AVAILABLE DATA START
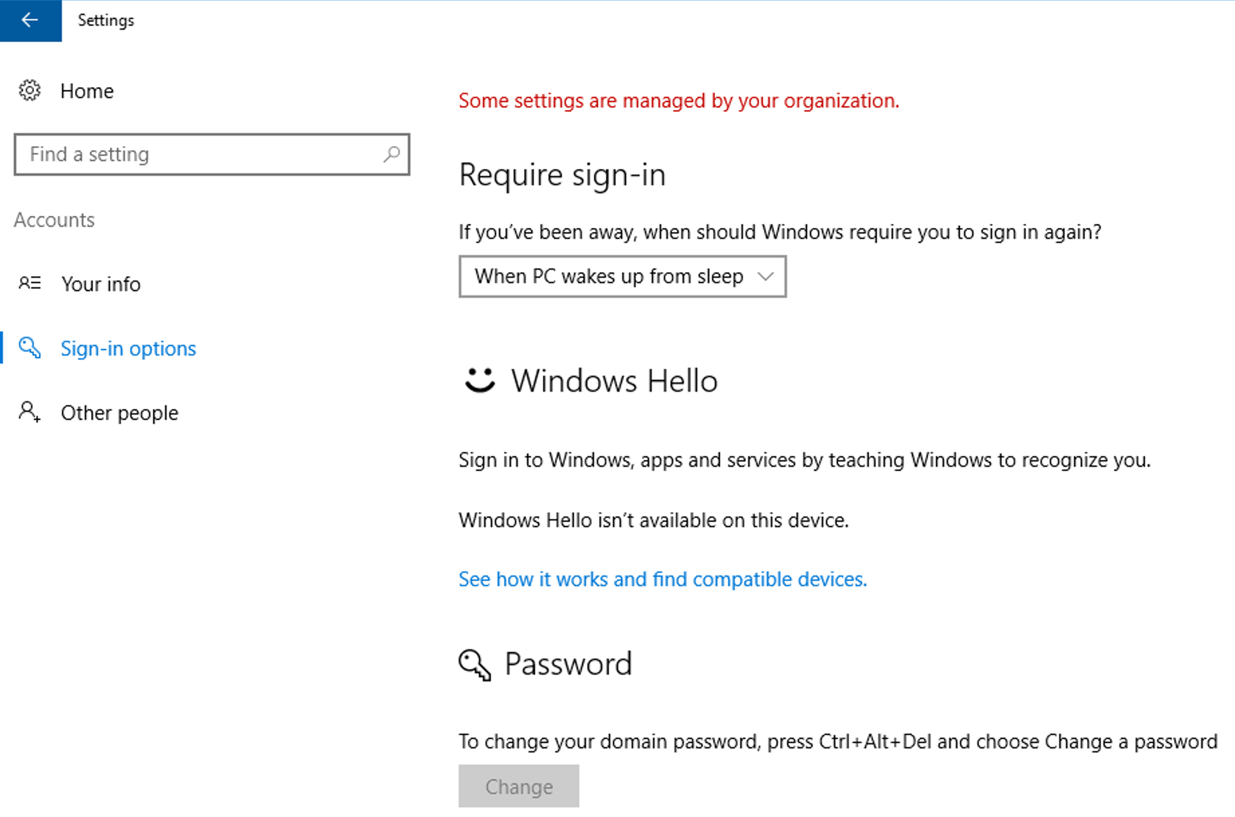Click the Other people add-person icon
This screenshot has height=817, width=1235.
coord(30,412)
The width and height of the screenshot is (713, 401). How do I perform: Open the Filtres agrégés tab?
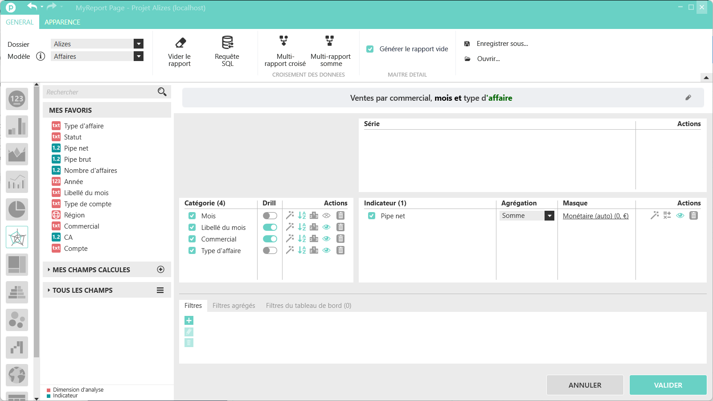coord(234,306)
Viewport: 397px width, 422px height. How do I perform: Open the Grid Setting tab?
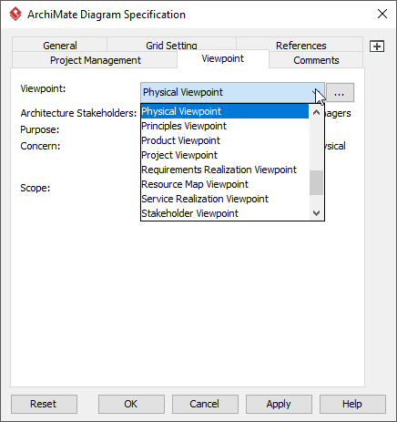tap(171, 45)
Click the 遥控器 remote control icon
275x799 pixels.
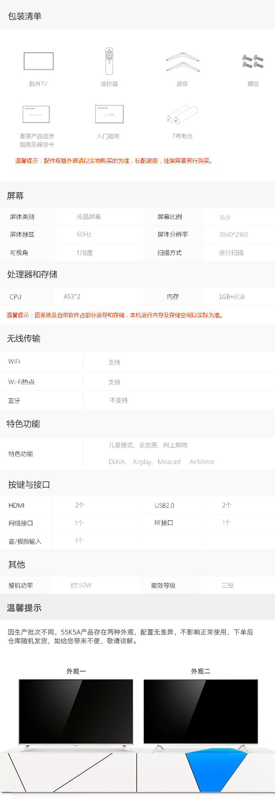109,61
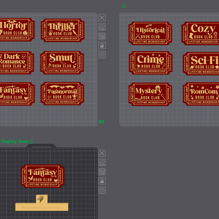The width and height of the screenshot is (219, 219).
Task: Select the Thriller book club ticket
Action: [x=63, y=30]

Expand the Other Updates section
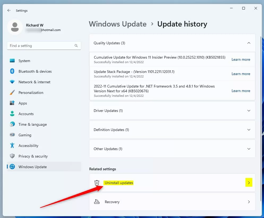249,149
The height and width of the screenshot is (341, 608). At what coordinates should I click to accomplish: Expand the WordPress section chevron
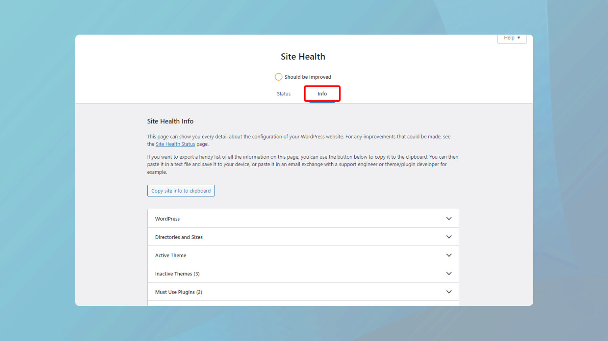pos(449,218)

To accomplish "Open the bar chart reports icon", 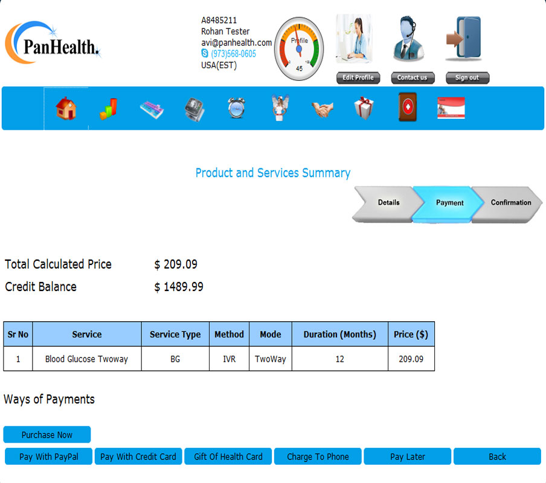I will click(x=108, y=109).
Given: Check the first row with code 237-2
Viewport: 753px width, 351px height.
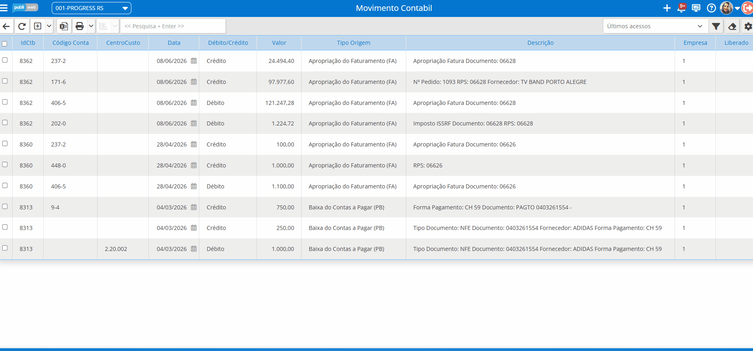Looking at the screenshot, I should pyautogui.click(x=5, y=60).
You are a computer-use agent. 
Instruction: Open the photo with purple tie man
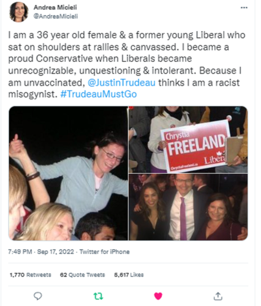pyautogui.click(x=188, y=207)
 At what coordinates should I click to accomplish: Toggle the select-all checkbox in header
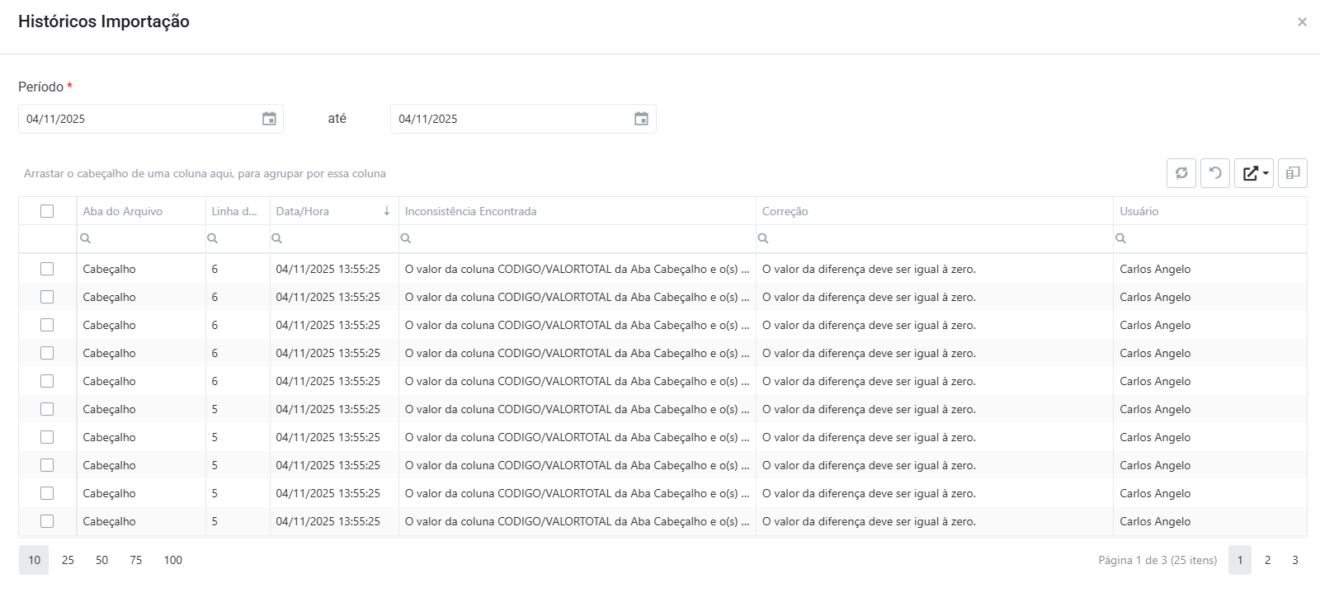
AVAILABLE DATA END
## EXERCISE DIRECTIONS
Please output, exactly as written, the lines above from the one holding "The width and height of the screenshot is (713, 401)." through the one holding "Click the 遥控器 remote control icon", both included, with the pictures omitted.

## EXERCISE RESULT
The width and height of the screenshot is (713, 401). How do I perform: Open the Filtres agrégés tab?
coord(234,306)
Viewport: 397px width, 422px height. How do I perform: Open the Grid Setting tab?
tap(171, 45)
Click the 遥控器 remote control icon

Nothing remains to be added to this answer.